On Mon, Sep 15, 2025 at 10:31:24AM -0400, Sean Anderson wrote:
> On 9/15/25 05:58, Leo Yan wrote:
> > On Fri, Sep 12, 2025 at 11:13:14AM -0400, Sean Anderson wrote:
> >> coresight_panic_cb is called with interrupts disabled during panics.
> >> However, bus_for_each_dev calls bus_to_subsys which takes
> >> bus_kset->list_lock without disabling IRQs. This may cause a deadlock.
> >
> > I would rephrase it to make it clearer for anyone reading it later:
> >
> > coresight_panic_cb() is called during panics, which can preempt a flow
> > that triggers exceptions (such as data or instruction aborts).
>
> I don't see what exceptions have to do with it.

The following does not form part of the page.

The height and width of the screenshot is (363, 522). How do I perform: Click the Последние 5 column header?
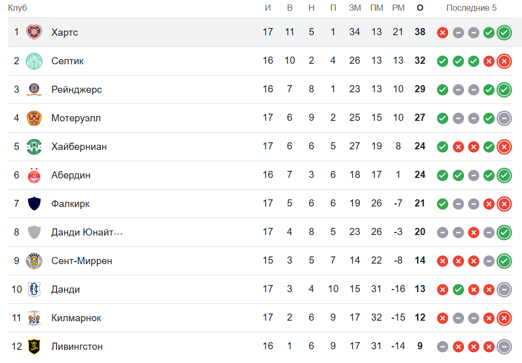pos(471,8)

You can also panic
> during a regular interrupt.
The commit mentioned "without disabling IRQs" gives the impression that
the deadlock is caused by IRQ-unsafe locking, which might mislead into
thinking why the issue cannot be fixed with IRQ-safe locking.
Regardless of whether IRQs are disabled, and regardless of the context
(interrupt, bottom-half, or normal thread), the conditions for the
deadlock are only about:
(a) The bus lock has been acquired;
(b) A panic is triggered to try to acquire the same lock.
[...]
> > When I review this patch, I recognize we can consolidate panic notifier
> > in coresight-tmc-core.c, so we don't need to distribute the changes
> > into ETF and ETR drivers (sorry if I misled you in my previous reply).
>
> And this kind of thing is why I went with the straightforward fix
> initially. I do not want to bikeshed the extent that this gets removed.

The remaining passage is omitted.